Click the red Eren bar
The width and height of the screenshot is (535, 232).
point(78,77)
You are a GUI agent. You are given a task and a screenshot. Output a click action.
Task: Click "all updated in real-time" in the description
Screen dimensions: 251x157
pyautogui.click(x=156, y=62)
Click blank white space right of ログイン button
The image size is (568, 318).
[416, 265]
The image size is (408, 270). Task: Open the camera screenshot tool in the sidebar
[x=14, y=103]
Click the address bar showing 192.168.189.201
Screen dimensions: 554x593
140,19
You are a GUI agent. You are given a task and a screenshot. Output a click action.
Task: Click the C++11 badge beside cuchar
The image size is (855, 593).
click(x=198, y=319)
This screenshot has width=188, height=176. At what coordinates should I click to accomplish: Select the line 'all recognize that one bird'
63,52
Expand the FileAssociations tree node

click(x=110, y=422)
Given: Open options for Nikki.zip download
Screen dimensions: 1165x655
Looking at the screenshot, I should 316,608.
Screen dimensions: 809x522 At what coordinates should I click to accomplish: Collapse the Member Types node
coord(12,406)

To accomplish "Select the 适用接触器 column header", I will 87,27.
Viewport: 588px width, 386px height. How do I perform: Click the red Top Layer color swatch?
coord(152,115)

◆ ◆ ◆ ◆ ◆

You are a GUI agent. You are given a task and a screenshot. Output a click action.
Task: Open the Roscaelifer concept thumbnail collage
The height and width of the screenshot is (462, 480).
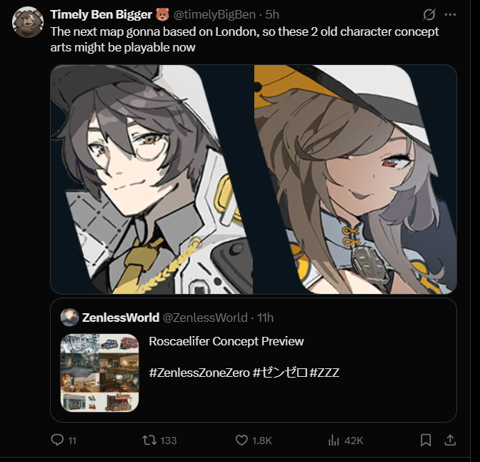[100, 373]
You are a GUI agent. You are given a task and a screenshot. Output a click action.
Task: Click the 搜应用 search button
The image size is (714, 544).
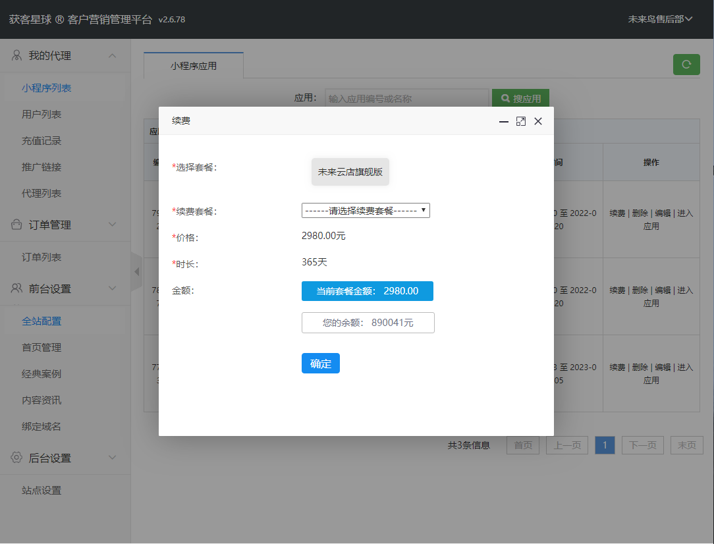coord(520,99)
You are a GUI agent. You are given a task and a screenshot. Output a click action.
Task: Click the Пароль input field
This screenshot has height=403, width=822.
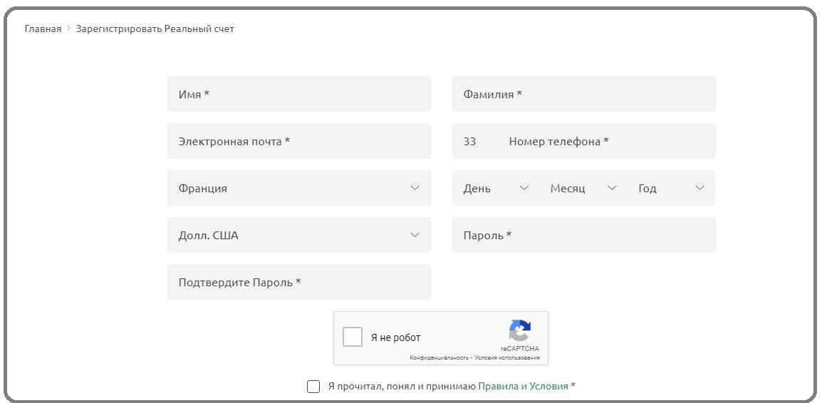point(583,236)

◆ ◆ ◆ ◆ ◆

** PROBLEM DESCRIPTION **
All lines above that include the word "button" must be copied into the answer.

** ANSWER TO THE EXERCISE **
Click blank white space right of ログイン button
Task: Click the 搜应用 search button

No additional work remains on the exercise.